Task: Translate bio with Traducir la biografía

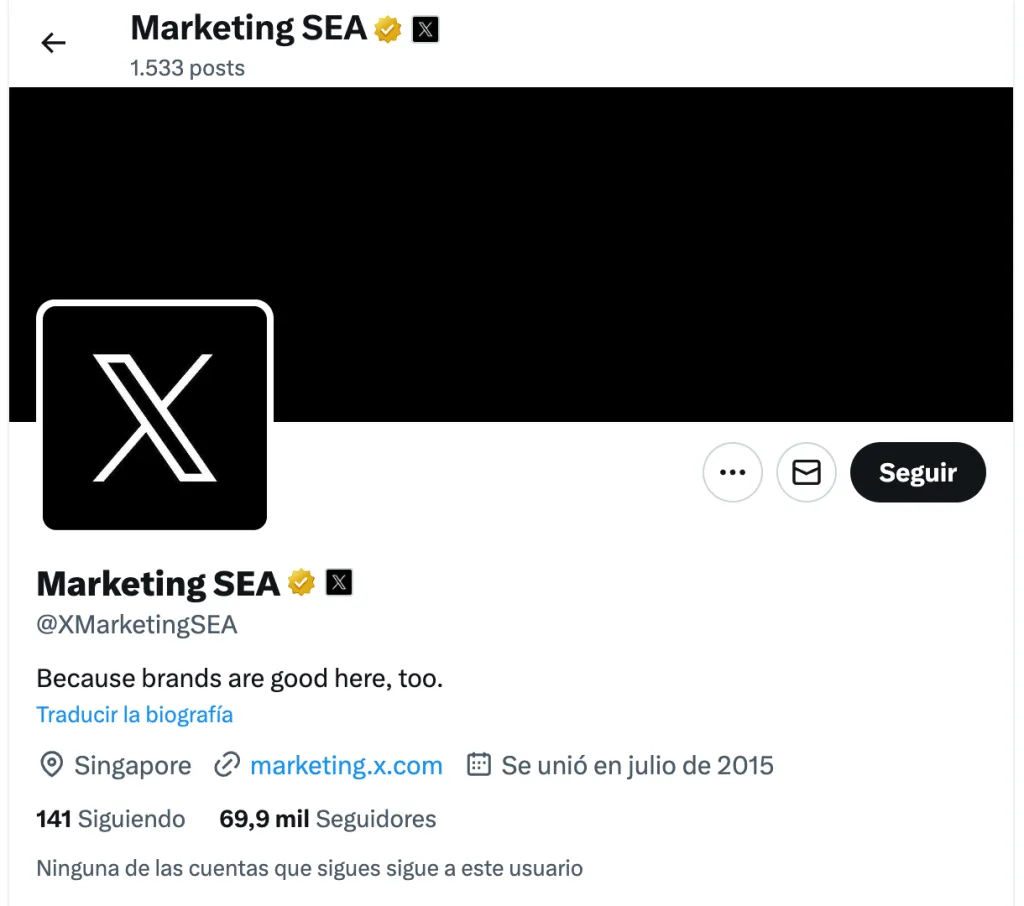Action: pyautogui.click(x=135, y=715)
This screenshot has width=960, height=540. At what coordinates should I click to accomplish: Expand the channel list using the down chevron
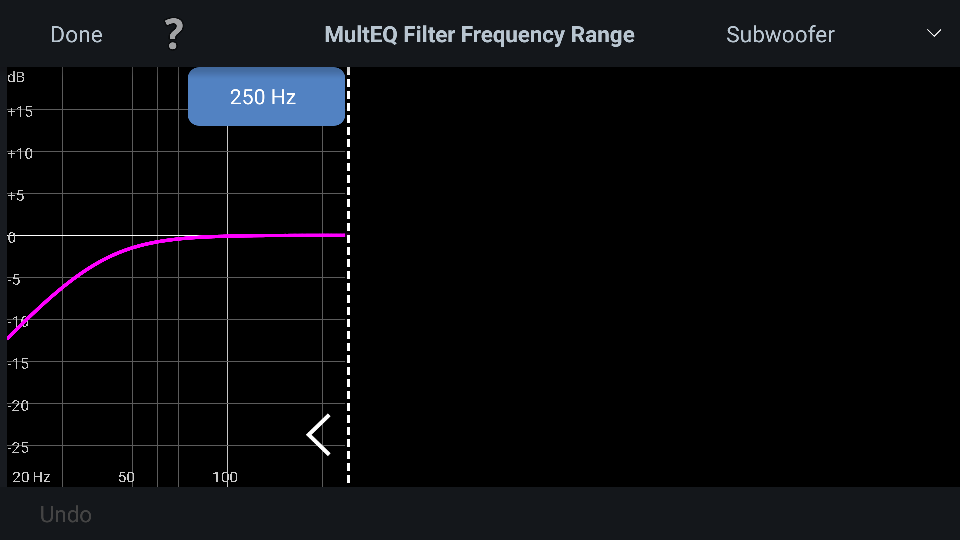point(934,34)
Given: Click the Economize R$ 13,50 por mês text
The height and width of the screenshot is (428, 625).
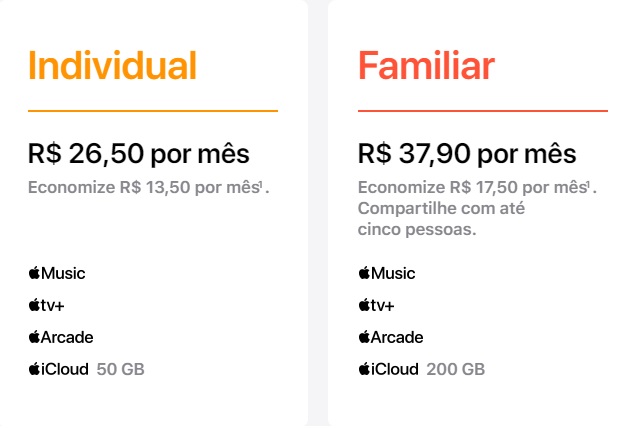Looking at the screenshot, I should coord(143,187).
◆ ◆ ◆ ◆
WORK ORDER = In copying the listing, reproduce each line exactly and omit the pictures.

TASK OUTPUT =
Task: Translate bio with Traducir la biografía

Action: pyautogui.click(x=135, y=715)
This screenshot has width=960, height=540. At what coordinates should I click to accomplish: Expand the channel list using the down chevron
point(934,34)
Given: Click the Economize R$ 13,50 por mês text
The height and width of the screenshot is (428, 625).
Looking at the screenshot, I should coord(143,187).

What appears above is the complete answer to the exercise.